Humanities and Sustainability at FGCU

I was down in Florida over the weekend for a conference on the Humanities and Sustainability at Florida Gulf Coast University in Fort Myers. It's a fairly young institution (founded mid-1990's), with a commitment to sustainability built into its mission statement. One way they've found to realize that commitment is a required junior-level course ("Colloquium") on sustainability, with a common syllabus. So roughly 2500 students a year are enrolled in 30-40 sections of the course, covering some of the basics of environmental awareness. Some of the sections are locally-focused (conservation); others more global (climate change); some science-intensive, others political.
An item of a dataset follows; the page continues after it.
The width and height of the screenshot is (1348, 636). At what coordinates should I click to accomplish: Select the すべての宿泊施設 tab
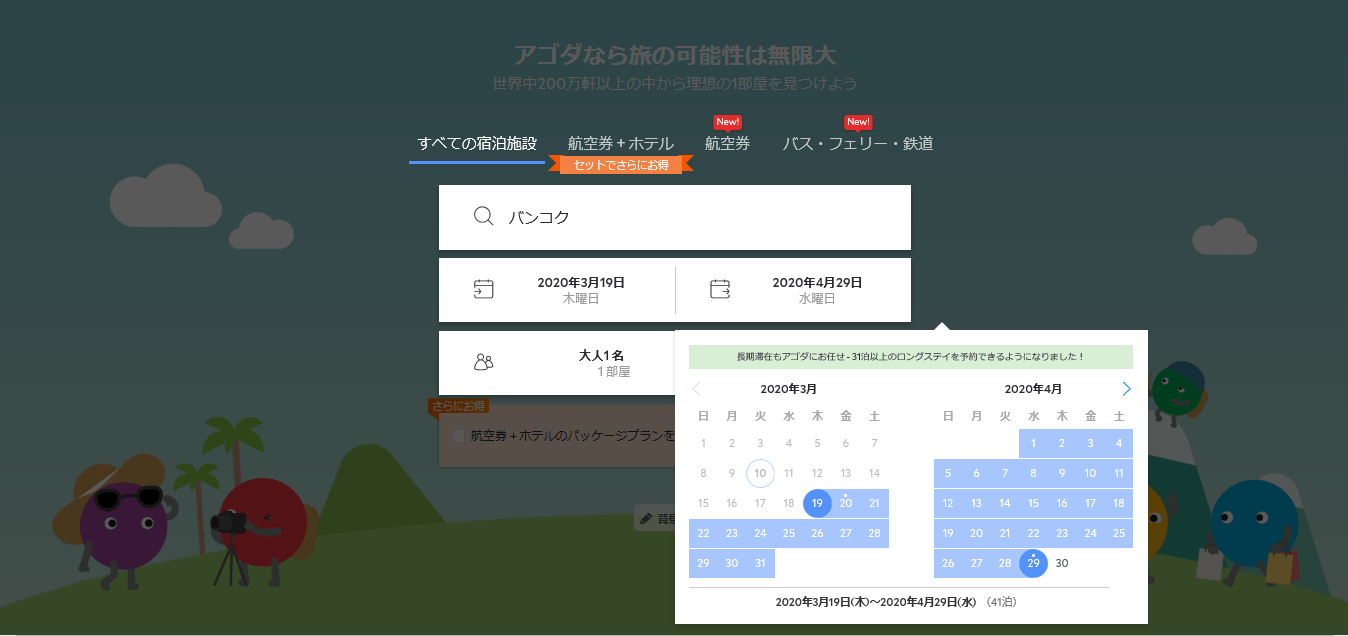[476, 142]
FGCU also has a Center for Sustainability and Environmental Education, whose director, Peter Blaze Corcoran, was involved in drafting the Earth Charter back in the 1990's. The Earth Charter and its uptake have become central to a number of courses, as students are asked to discuss its language and concepts--ethics of care for the earth--as well as being introduced to the global civil society movement that acted as the matrix for the Charter, after a more nation-centered approach faltered. The genius of this is that it brings students to think critically about both the international legal framework of the UN and alternatives to it, as well as concepts like sovereignty and "national interest" that underpin right-wing critiques of the UN. The Earth Charter also serves as a document in a course on "eco-spirituality," involving not only critical consideration of the premises and process but also contemplative exercises (silent meditation, walking, focused visualization) that elaborate on the practice of care.
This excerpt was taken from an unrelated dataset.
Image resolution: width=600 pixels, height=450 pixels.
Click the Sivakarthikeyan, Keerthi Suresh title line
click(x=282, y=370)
I'll admit that eco-spirituality makes me more than a little nervous; Bron Taylor, who gave the conference keynote, claimed that a naturalistic spirituality and reverence for life is entirely compatible with science, except for the part about enthusiasm, which sidles up to proselytzing. But in explicitly foregrounding ethical practice (even in the form of contemplative practice) and care, it fills in a palpable gap in my thinking about environmental citizenship: the affective, moral dimension that gives juice to rationalist argument and responsibility. As one of the participants said, care is transitive; it can't just be the self-directed emotivism ("I care") that comes too easily to late adolescence. An ethic of care is a virtue-ethic, one of character and sacrifice.